Snipes have other sounds that they produce with their vocal cords. A loud piping call is often heard. This call is used by both male and female, partly as a way to keep in contact. Snipe sometimes stand on a post or a stump to get a better view of their nesting territory and project that piping call farther. Snipe are generously populated throughout Newfoundland and Labrador.
The snipe is the life of the land. Their winnowing sound in the spring is a sure sign the land is waking up after its winter hibernation.
Another shorebird in Newfoundland and Labrador that shares the same nesting grounds with the snipe is the greater yellowlegs. Lots of people encounter these noisy birds on fishing trips into the country in spring and early summer. Their long legs are glowing yellow. Unlike the more secretive snipe, the yellowlegs feed in the open along shorelines. It keeps a watchful eye out for potential danger. The slightest sign of danger could be enough to trigger off the “kuu-kuu-kuu” alarm notes that are a familiar sound of summer.
When they first arrive in the last half of April, they frequent the shorelines of our tidal estuaries waiting for the inland bogs and ponds to become more hospitable. The greater yellowlegs is another welcome sight and sound of spring.
Meanwhile, the only species of shorebird that overwinters in considerable numbers in the province, the purple sandpiper, is now disappearing from the rocky shores where they spent the winter. They are moving northward toward nesting grounds in the Arctic. Purple sandpipers thrive on waved-washed rocky islets and exposed points and capes.
Unlike the snipe and yellowlegs, few people are aware of their existence. Cape Spear is one of the most convenient locations in the province to see them. Sometimes flocks of more than 100 feed among the seaweed-covered rocks exposed at low tide. But unless they fly you may not even notice them, as they are the same dark colours as the wave-washed rocks they live amongst. By the way, when seen up close with the sun shining at the correct angle, there’s a purple sheen to the grey plumage. Very few people have actually seen it.
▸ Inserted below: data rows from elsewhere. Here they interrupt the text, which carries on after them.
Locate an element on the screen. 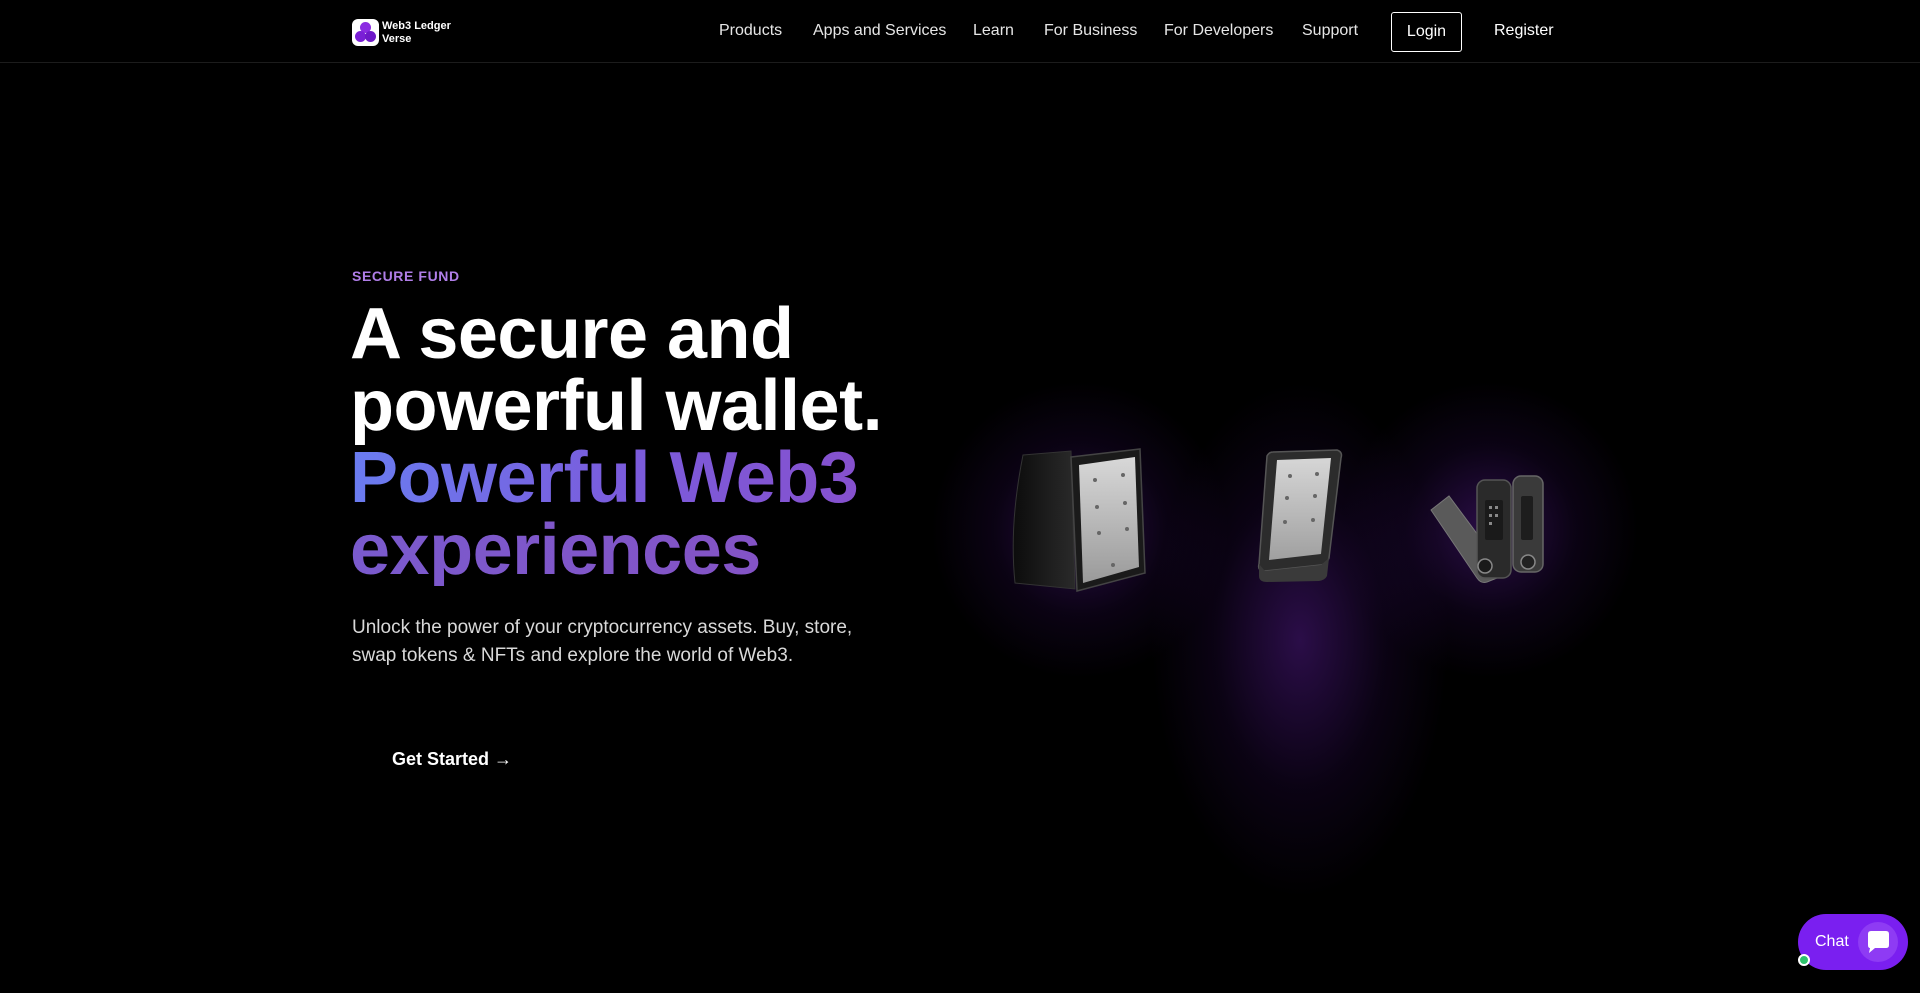 Image resolution: width=1920 pixels, height=993 pixels. hero-eyebrow: SECURE FUND is located at coordinates (406, 276).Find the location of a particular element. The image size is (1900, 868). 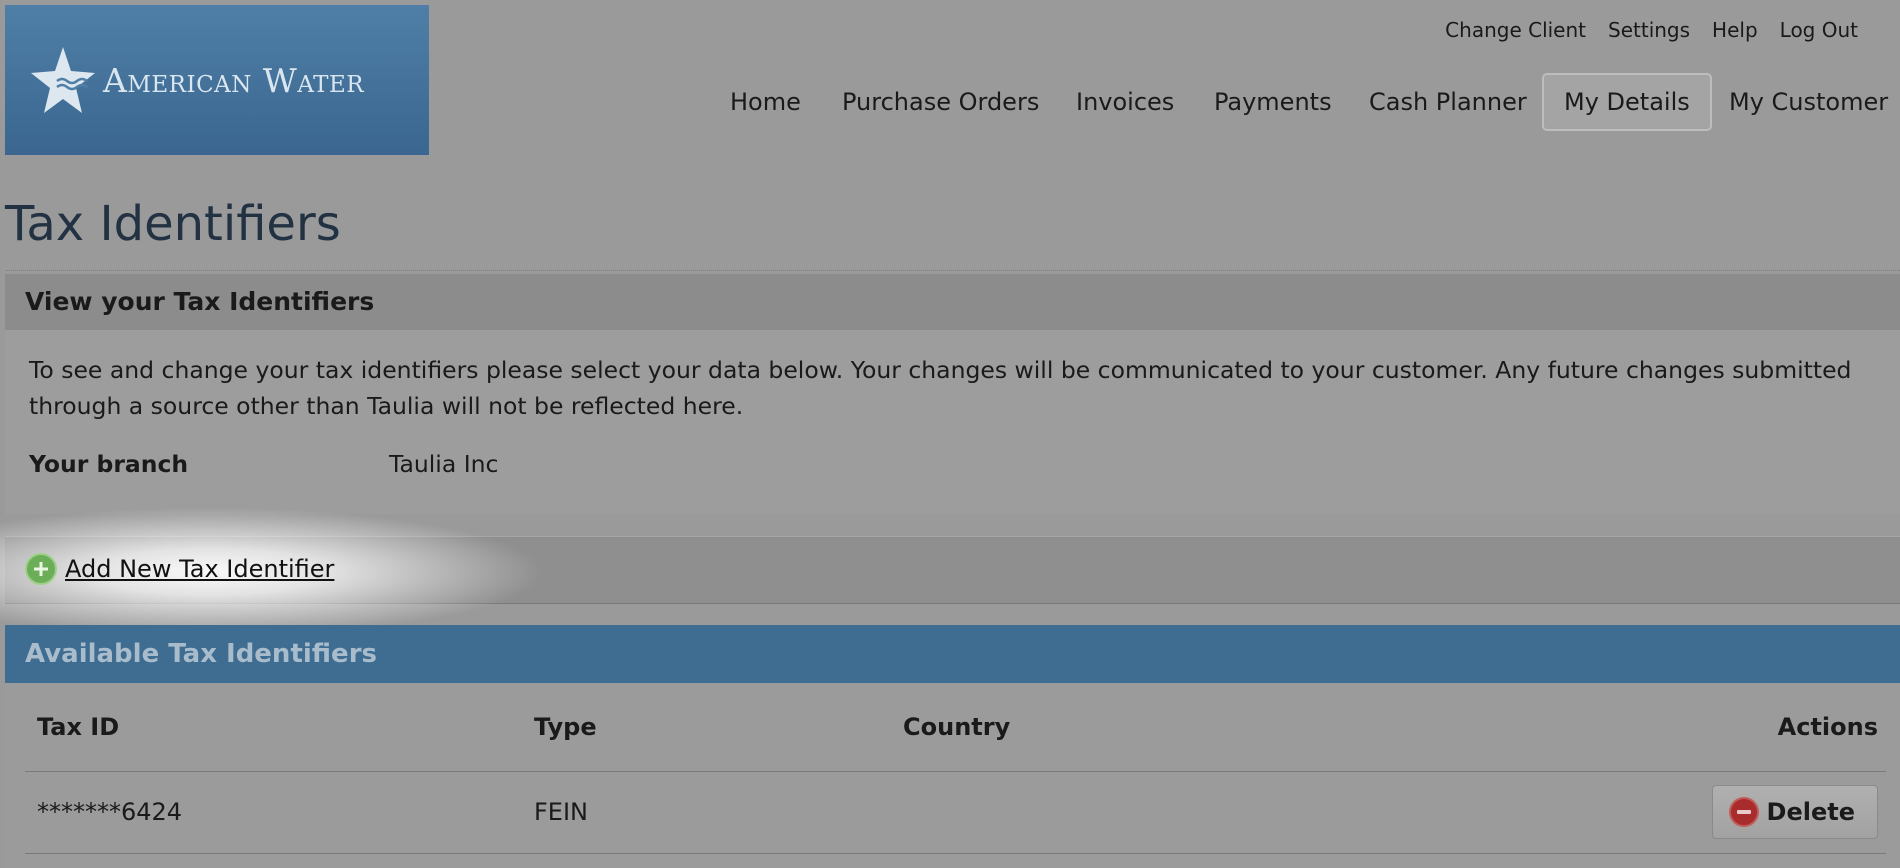

delete-button: Delete is located at coordinates (1794, 812).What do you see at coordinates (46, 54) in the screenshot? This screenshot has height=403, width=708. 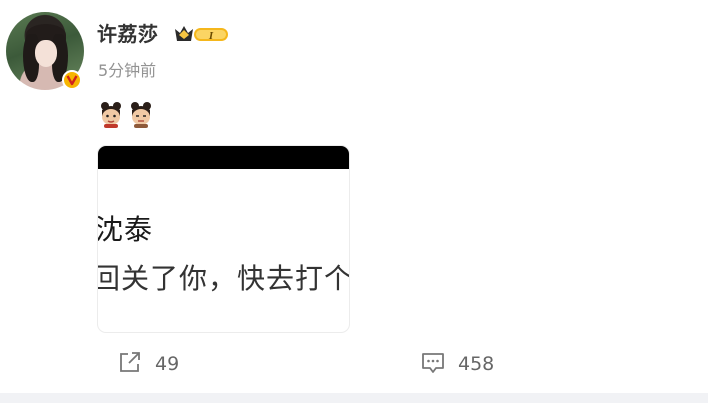 I see `avatar-face` at bounding box center [46, 54].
As May progresses there will be other species of shorebirds to look for. Most of these are species just stopping briefly on their way to the Arctic.
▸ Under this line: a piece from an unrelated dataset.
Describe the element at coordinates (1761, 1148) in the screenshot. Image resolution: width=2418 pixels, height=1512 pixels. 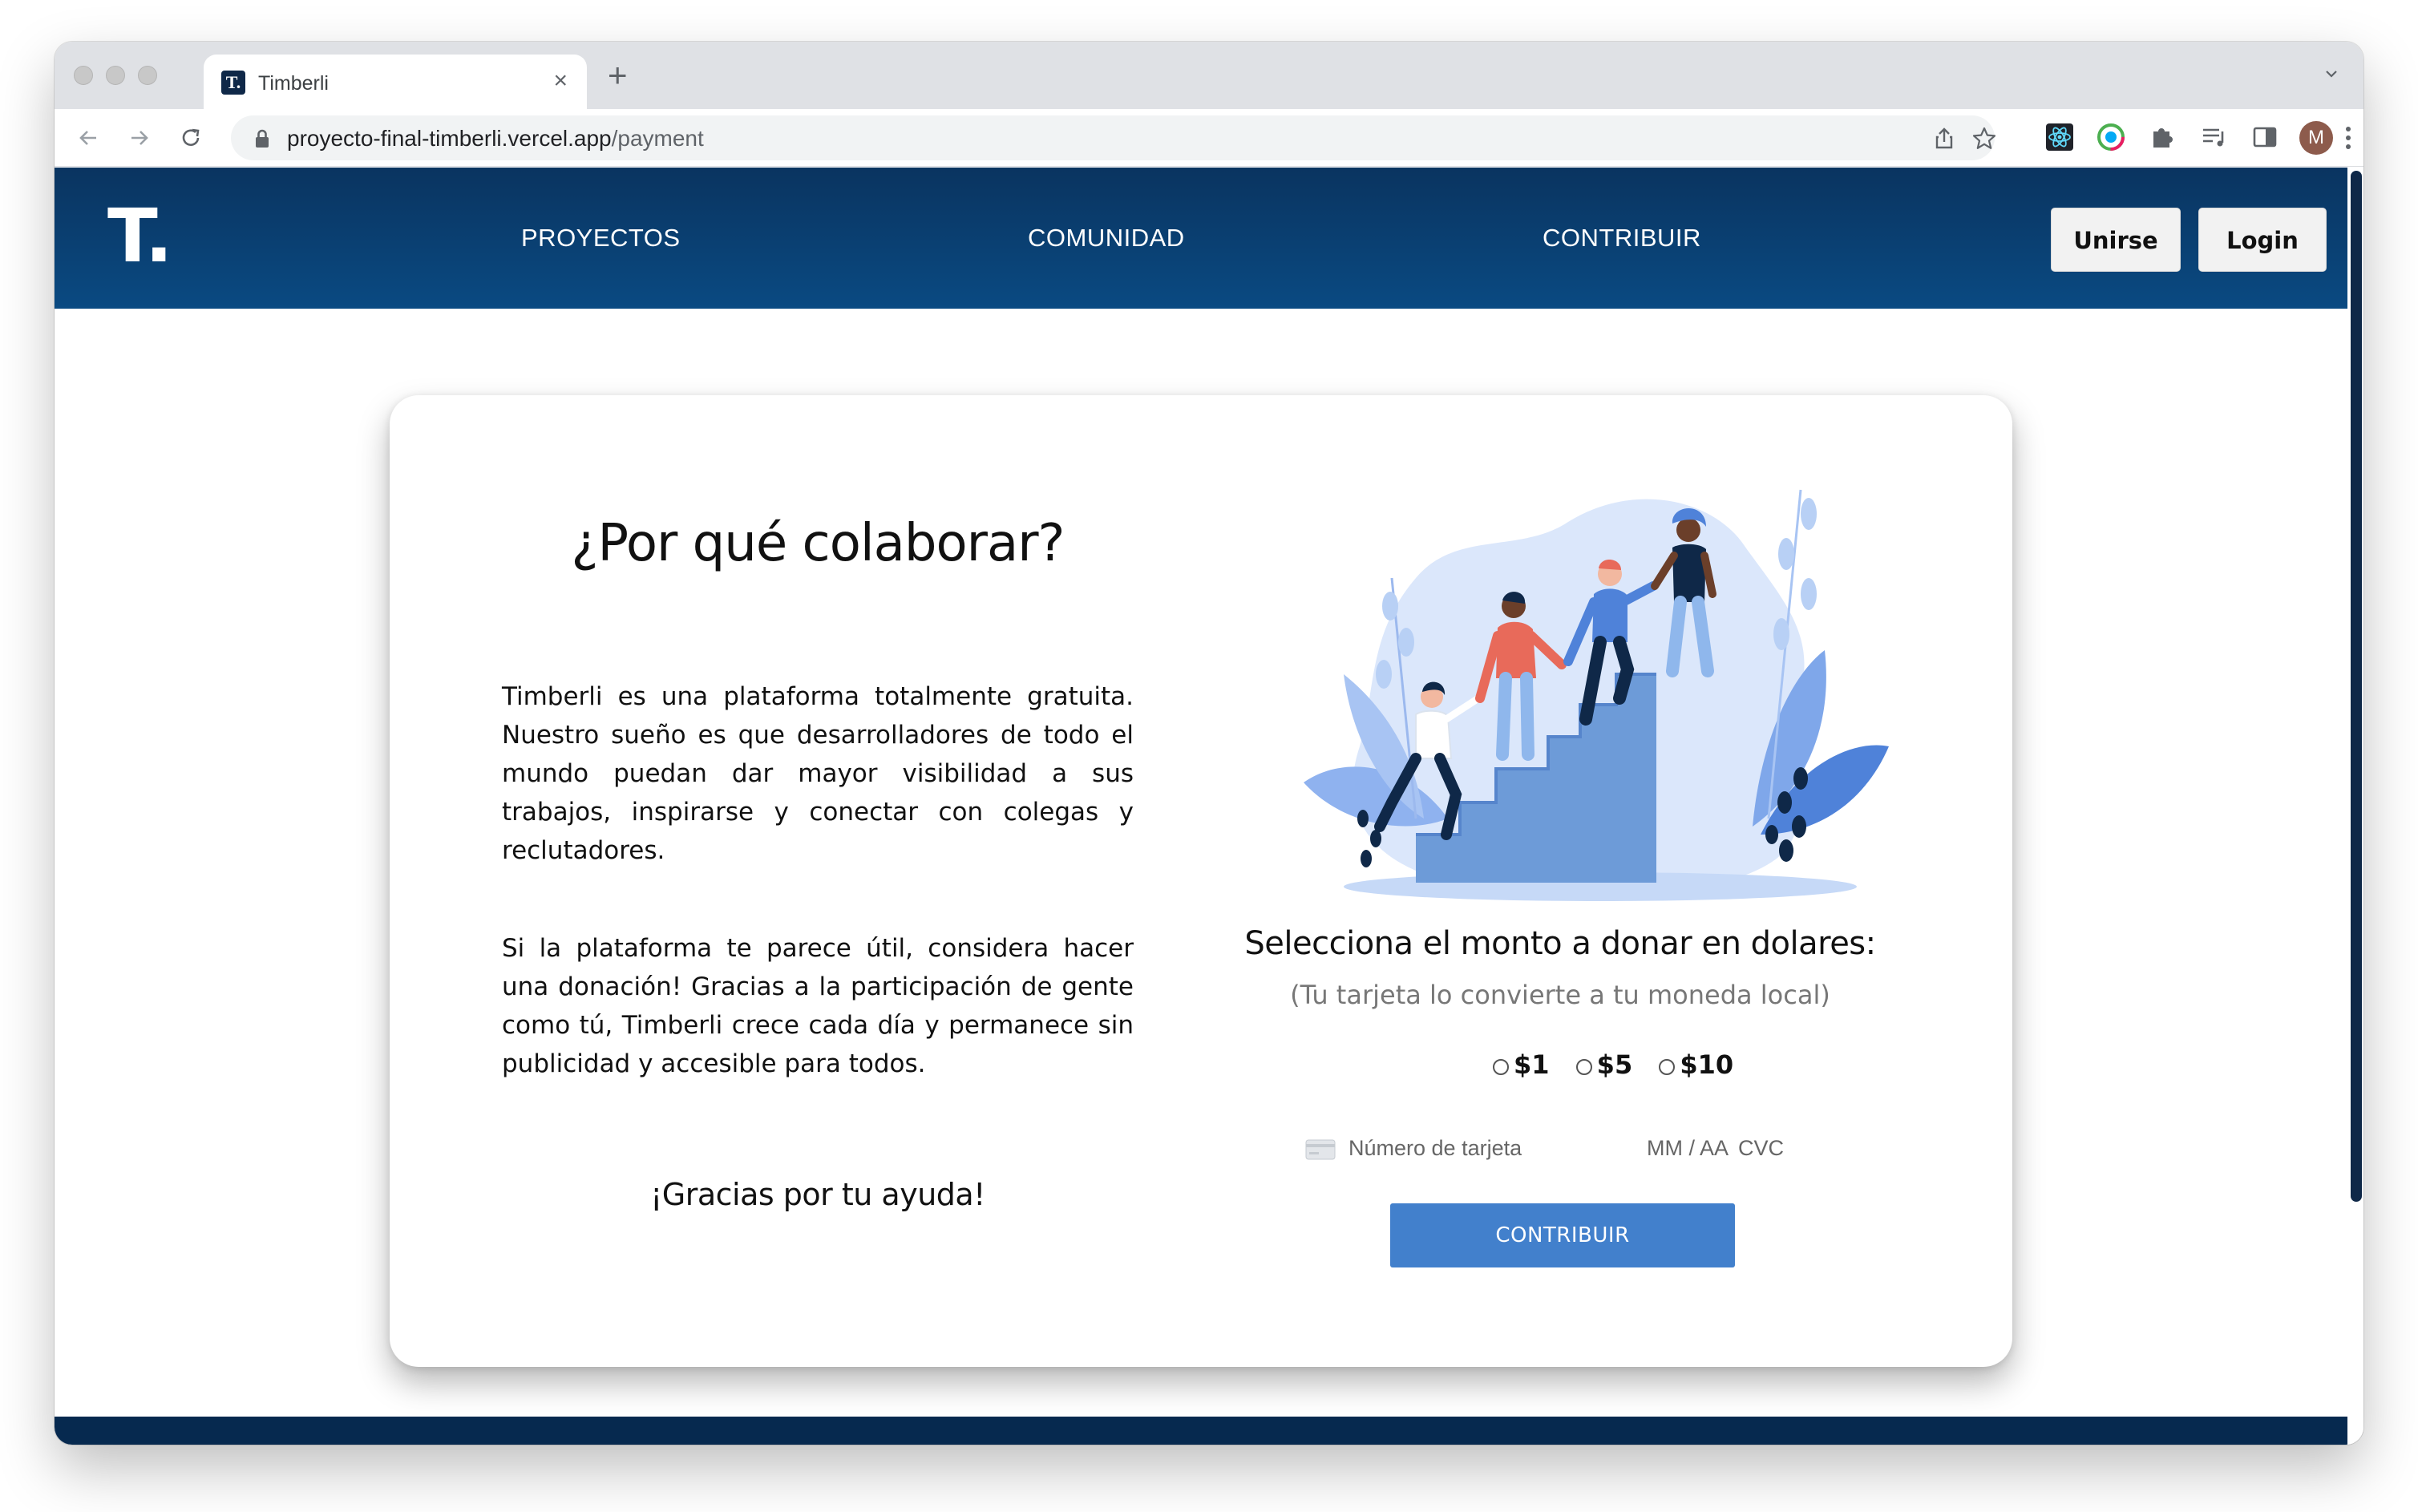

The spotted sandpiper, familiar across Newfoundland and Labrador in the summer, will not start arriving here until the second week of May in southern parts of the province, and through May until it reaches inland Labrador.
Other new spring arrivals
Pretty much as predicted, the species expected to arrive by this time of year are showing up, but in dribs and drabs. Northern harrier, a hawk of the open barrens, should be widespread by now but just a couple have been sighted. It is the same with the merlin. No ospreys have been reported by the time of this writing on April 21. An early bittern was at Renews on April 18. There should be more of all these species arriving this week.
Besides new species returning to the province, people are also noting birds returning to their feeders. American goldfinches, which seemed to vanish over the winter, are slowly returning to birdfeeders.
A few lucky people are also reporting purple finches. They are a choice species to have around during the spring because of their beautiful bubbling song. At my own feeder in St. John’s, blue jays have returned for their daily dose of peanuts after being absent most of the winter.
It pays to keep a special eye on your bird feeder, for you never know what might turn up in the spring.
Bryan Singleton of St. Joseph’s, St. Mary’s Bay had a visit from a brown-headed cowbird. Watson Martin found an out-of-range indigo bunting that unfortunately fell victim to a cat in Chamberlains, C.B.S. Both these species are on the rare side in Newfoundland.
Every week, the weather gets a little better.